SAN BENEDETTO DEL TRONTO – Nelle prime ore del mattino di lunedì, verso le ore 8,45, è stato rinvenuto davanti allo chalet “Il Bacio dell’Onda” il corpo galleggiante ormai privo di vita di un uomo che sarebbe poi risultato essere Antonio Pazzaglia, 73enne residente ad Imola ma originario di San Benedetto dove ogni estate, in un appartamento di via Roma, tornava a passare le vacanze estive insieme alla moglie di origine inglese ed ai figli.

Ma passiamo a raccontare i fatti così come si sarebbero svolti secondo alcuni testimoni oculari. Come ogni mattina Pazzaglia, esperto nuotatore, verso le ore 7,30 si reca al “Bacio dell’Onda” e qui, dopo aver scambiato due chiacchiere con il bagnino Domenico Ricci insieme a Franco Capriotti cotitolare della concessione, si avvia a fare la sua immancabile nuotata mattutina. Contrariamente a quanto ipotizzato in un primo momento, dunque, l’uomo sarebbe deceduto lunedì e non sabato.
Verso le ore 8,45 dei ragazzi che si trovano in barca a distanza di rispetto entro i trecento metri della costa affermano di aver notato qualcosa galleggiare. Incuriositi decidono di avvicinarsi e si accorgono che quello che a prima vista sembrava una tavola è un corpo umano galleggiante tra le acque.

Per prima cosa i ragazzi spengono i motori per non rischiare di risucchiare il corpo tra le pale e si avvicinano procedendo a remi.
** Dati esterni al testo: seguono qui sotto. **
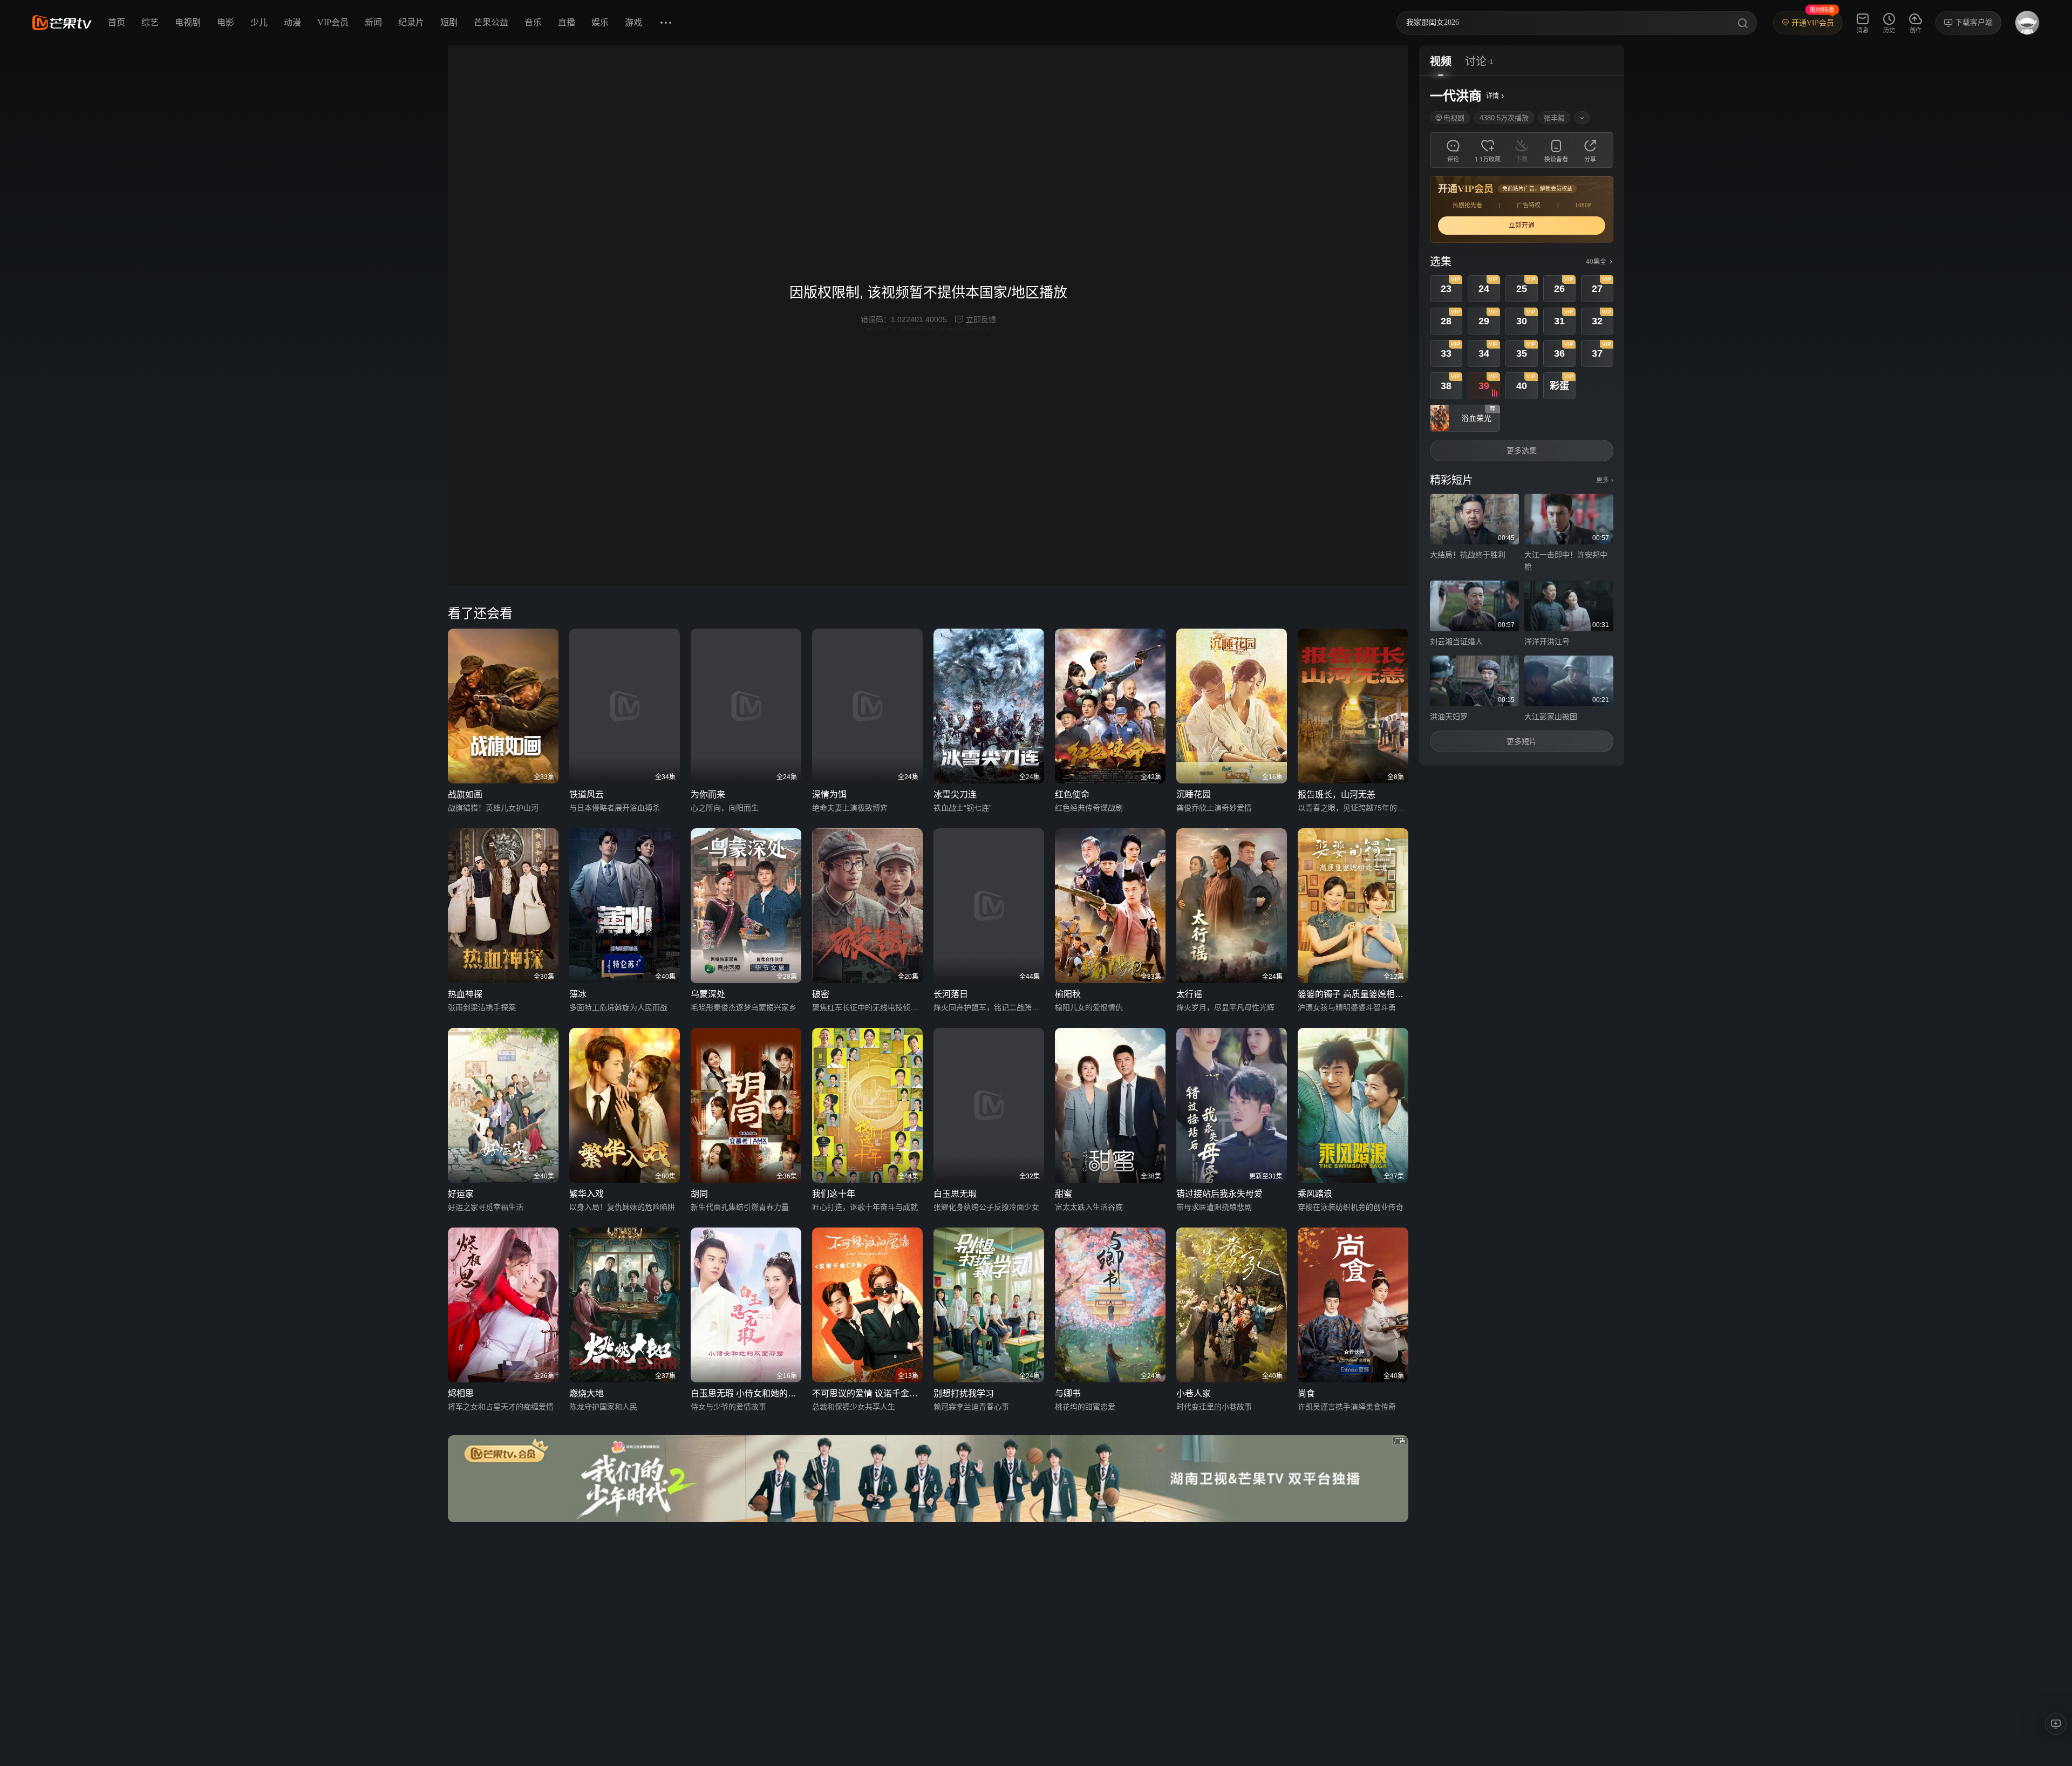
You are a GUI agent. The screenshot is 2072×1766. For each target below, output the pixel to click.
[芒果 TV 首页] (62, 22)
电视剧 (188, 22)
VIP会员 (333, 22)
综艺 (150, 22)
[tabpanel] (1521, 421)
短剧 (449, 22)
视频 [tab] (1440, 61)
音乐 (533, 22)
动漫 (292, 22)
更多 (1604, 480)
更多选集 (1522, 450)
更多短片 (1522, 741)
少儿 (259, 22)
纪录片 (411, 22)
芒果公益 (491, 22)
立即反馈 (981, 319)
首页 (116, 22)
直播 (566, 22)
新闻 (373, 22)
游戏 (633, 22)
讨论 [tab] (1476, 61)
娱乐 (600, 22)
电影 (225, 22)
Sempre secondo il racconto, cercano invano di issarlo a bordo, riuscendo solo a tenergli la testa alzata mentre chiedono aiuto ai due bagnini della concessione numero 1 che, a bordo di un pattino, si recano a dare man forte.

Nonostante gli sforzi neanche loro riescono nell’impresa di sollevare un corpo che, nel frattempo, aveva ingerito molta acqua. Poi si avvicina una terza persona in gommone e il corpo viene trasportato a bordo.

Nel frattempo una turista di passaggio provvede ad avvertire il 118 che si fa trovare pronto dopo pochi minuti all’imboccatura della foce dell’Albula. Ma dal gommone decidono di proseguire fino al Circolo Nautico dove le operazioni di trasbordo sarebbero state meno complicate e lo comunicano all’unità di Pronto Soccorso.

Durante il tragitto si tenta in tutti i modi di prestare i primi soccorsi alla vittima tramite respirazione artificiale mentre si avverte anche il 1530 della Capitaneria di Porto. Una volta arrivati a destinazione la dottoressa a bordo del 118 esegue immediatamente un elettrocardiogramma che risulta tristemente piatto.
Espletate le operazioni di rito da parte della Capitaneria viene deciso dall’autorità marittima il trasporto all’obitorio. Successivamente i due ragazzi della barca, i due bagnini con il pattino, l’uomo a bordo del gommone e il bagnino stesso vengono tutti convocati presso la Capitaneria di Porto per redigere il verbale dell’accaduto.

L’autorità marittima mantiene nel frattempo lo stretto riserbo essendo ancora in corso le indagini per risalire alle cause dell’accaduto anche se sembra quasi certo che sia stato un infarto a determinare l’annegamento del Pazzaglia, abile nuotatore.

Il defunto sembra fosse un rappresentante di commercio in pensione. Ed in gioventù lo ricordano come un grande amante di sport specie della lotta greco-romana. Lascia la moglie, un figlio ed una figlia.